4BLD - Sub 2:30 single
5BLD - Sub 8 single
MBLD - ≥15 points


Have a 1st, Second, and Third in at least 12 events
Don't screw up Nats 2019 like I have in previous years.
150+ Total Podiums
70 Total Comps
Top 10 kinch
No country nemeses
Have every PR be from 2019
Help keep feet as an event from 2020 onwards
Have the community accept the fact that PR is a good change
12+ SRs (lol)



Ok, last year I thought I had ambitious goals... but I beat almost all of them. Goal: Have these be good goals.


----------



## Caleb/spooderskewb (Dec 4, 2018)

World class at skewb if that’s not to much to ask sub 3 at bld 5 mbld sub 15 3x3 sub 30 to sub 40 squan


----------



## James Hake (Dec 4, 2018)

2x2: learn full cll, sub 3
3x3: low 9 - sub 9
4x4: switch to yau, low 40s - sub 40
5x5: switch to something other than redux, sub 2
squan: learn more algs
OH: practice
BLD: learn


----------



## AidanNoogie (Dec 4, 2018)

3x3: sub 9
4x4: sub 39
5x5: sub 1:10
7x7: sub 3:00
OH: sub 15
Mega: sub 45
Squan: sub 12

Other goals:

Go to nats
Make mega finals at nats
Win 3x3 at a local comp


----------



## CubicOreo (Dec 4, 2018)

2x2: sub-3
3x3: sub-10, beat pb single of 7.85
4x4: sub-40
5x5: sub-1:10
6x6: sub-2:20
7x7: sub-3:30
OH: sub-15
Mega: sub-50, learn full PLL
Kilo: sub-25
Pyra: no real goals
Skewb: no real goals
Squan: be consistently sub-25
Clock: sub-12, get a good clock if one comes out

For forum comp:
If redi cube is added as an event, buy the puzzle and practice.


----------



## Burnsy101 (Dec 5, 2018)

I checked my globals in all of my events from the end of 2017, and then compared them with my current ones:
3x3: I was sub 17, now sub 13
4x4: Sub 2:30, now sub 53
5x5: 4:30 - 1:35
6x6: -- to 3:30
OH: 1:00 - 24
SQ1: None to WR270
Pyra - 17 average to now sub 7
Mega: 3:00 to 1:30

I think I'd like to be top 100 in the world for square one, and sub 1 in mega, sub 1:15 in 5x5, sub 40 in 4x4, and sub 17 in OH


----------



## asacuber (Dec 5, 2018)

Year
https://emojipedia.org/clapping-hands-sign/
Review
https://emojipedia.org/clapping-hands-sign/



asacuber said:


> Time for a new beginning, have failed goals for last 2 years so...
> 
> 2x2: Sub 2, Top 20 official YES, almost(set a goal for top 35 later, got a 1.69 which was DQed)
> 3x3: Sub 10, global and official YES YES AND YES!
> ...


----------



## Sion (Dec 8, 2018)

Oh dear.

2x2: Learn CLL instead of last years goal. 
3x3: Stop learning Columns and learn roux.
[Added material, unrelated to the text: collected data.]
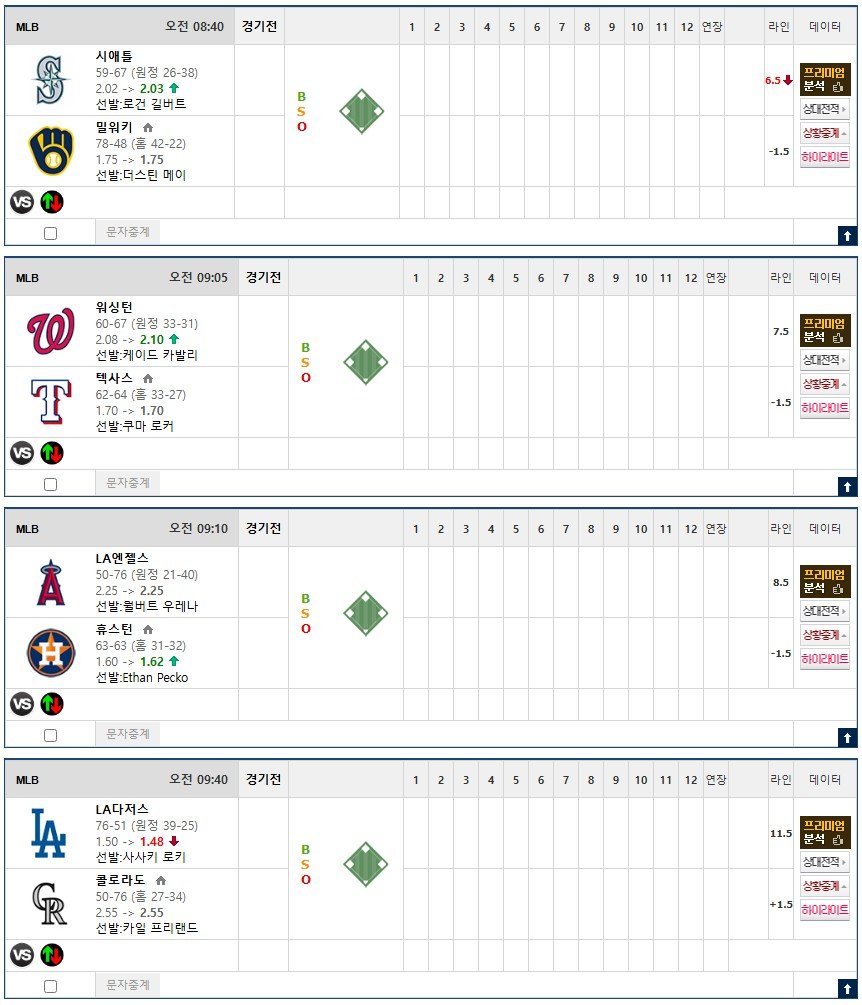Click the LA Dodgers team logo

49,833
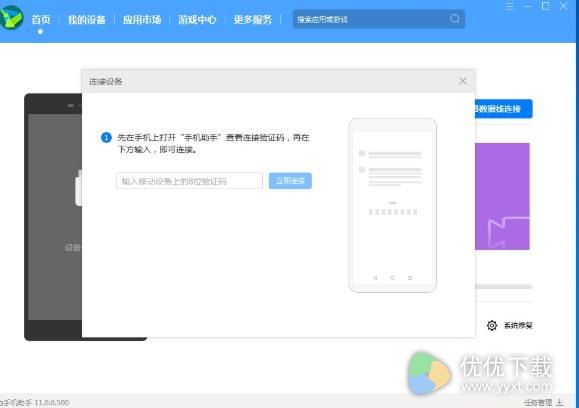The height and width of the screenshot is (408, 579).
Task: Focus the 8-digit verification code field
Action: [189, 181]
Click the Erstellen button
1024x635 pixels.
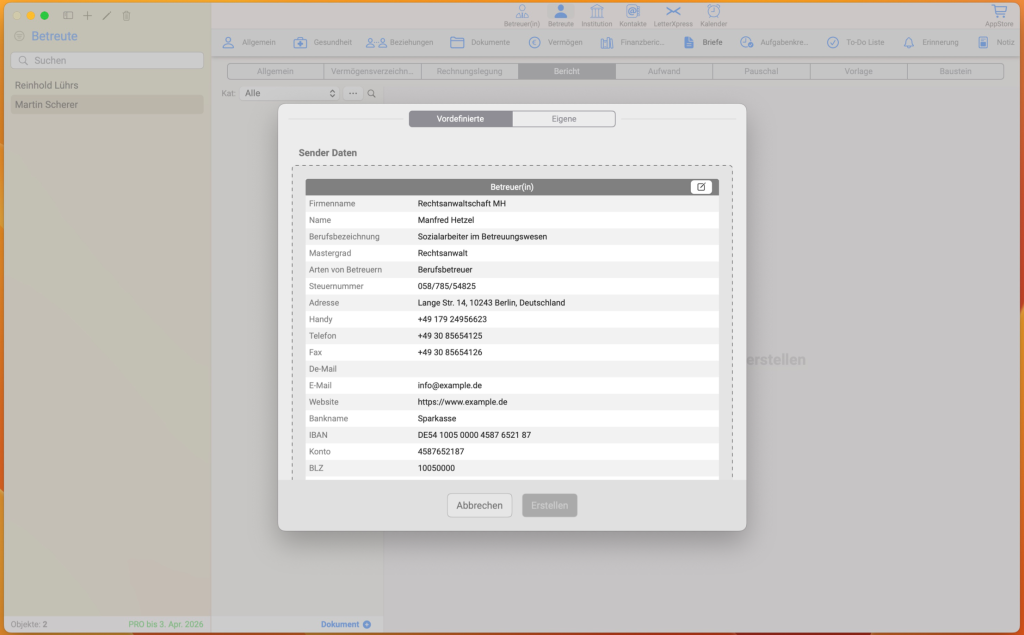[549, 506]
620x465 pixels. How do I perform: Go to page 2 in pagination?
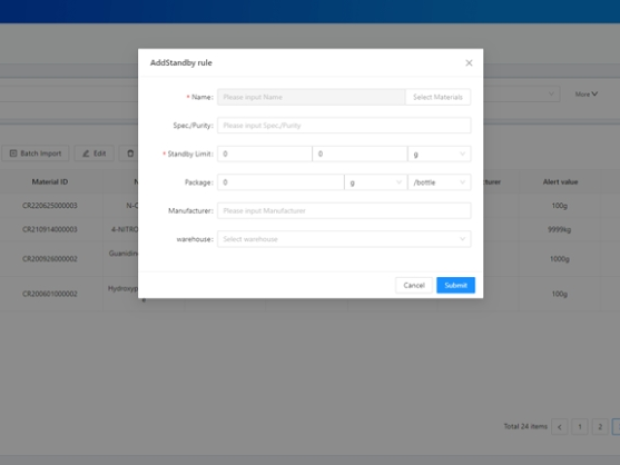pos(599,427)
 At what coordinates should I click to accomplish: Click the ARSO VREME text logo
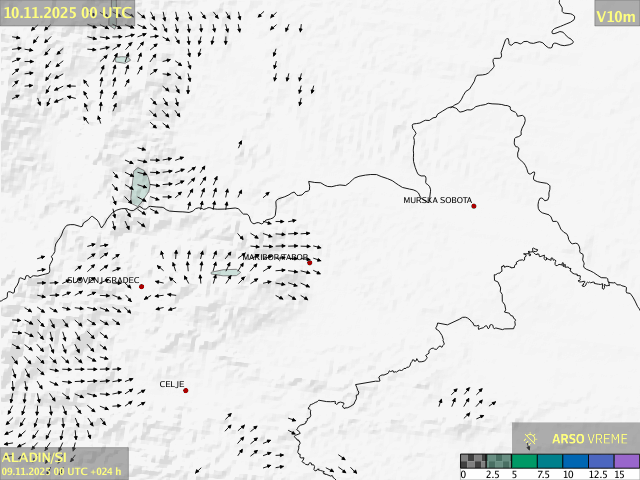point(590,438)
Average sub 20 with it by May, and sub 15 by September. 
4x4: Maybe mod my maru. Idk. I like my maru. 
*get a skewb and squan*
Feet: Begin lear- dammit it's being removed. 
OH: Be sub 20 Roux OH by June. 
3v1: Push to get it mass produced by June. Further design enhancements. 
1x1: Break the world record. 
misc: learn how to speedsolve curvy copter.


----------



## JustAnotherGenericCuber (Dec 8, 2018)

3x3: sub 10 avg, sub 6 single 
2x2: finish cll, sub 4 avg
4x4: 40 avg, sub 30 single
5x5: sub 1:35 avg
6x6: sub 3 avg
7x7: sub 4:30 avg
Sq1: don't get worse
Pyra: sub 5 avg
Skewb: 7 avg
3bld: sub 1 avg, learn some 3 style sets 
4bld: official success, sub 10 avg
Mbld: attempt 5
OH: 15 avg
Mega: 1:00 avg
Clock: sub 15 avg


----------



## nms777 (Dec 11, 2018)

2x2: sub-1 single, sub-4 global average
3x3: sub-9 single, sub-15 global average
4x4: sub-45 single, sub-1 global average
5x5: sub-1:40 single, sub-2 global average
6x6: sub-4 single, sub-4:30 global average
7x7: sub-6:30 single, sub-7:30 global average
8x8: acquire one, sub-15 global average
9x9: acquire one, sub-25 global average
3x3 OH: sub-18 single, sub-25 global average
3BLD: sub-2 single, sub-3 global average
3x3 with feet: get a cube for it and practice
FMC: start practicing
megaminx: sub-1:10 single, sub-1:25 global average
kilominx: sub-20 single, sub-30 global average
master kilominx: sub-9 single, sub-10 global average
gigaminx: acquire one, sub-20 global average
pyraminx: sub-3 single, sub-6 global average
master pyraminx: sub-35 single, sub-45 global average
clock: acquire one and practice
square-1: learn more algs, sub-40 single, sub-50 global average
skewb: learn more algs, sub-5 single, sub-10 global average
4BLD: learn and practice
multiblind: 5/5
Go to a competition


----------



## Ninja Storm (Dec 11, 2018)

Maybe the next time I post on the forums will be next year's thread:
*3x3*: Official sub7
*OH*: Official sub11


----------



## Bertus (Dec 11, 2018)

So here we go again, this time with more aims to fail on.

2x2: <4
3x3: <14, but this one isn't really to important
4x4: <1min, not really this shouldn't be to hard after allready failing in 2018
5x5: meh, not much of an aim, but global sub2 would be nice. Also don't practice it to much and instead focus on other events.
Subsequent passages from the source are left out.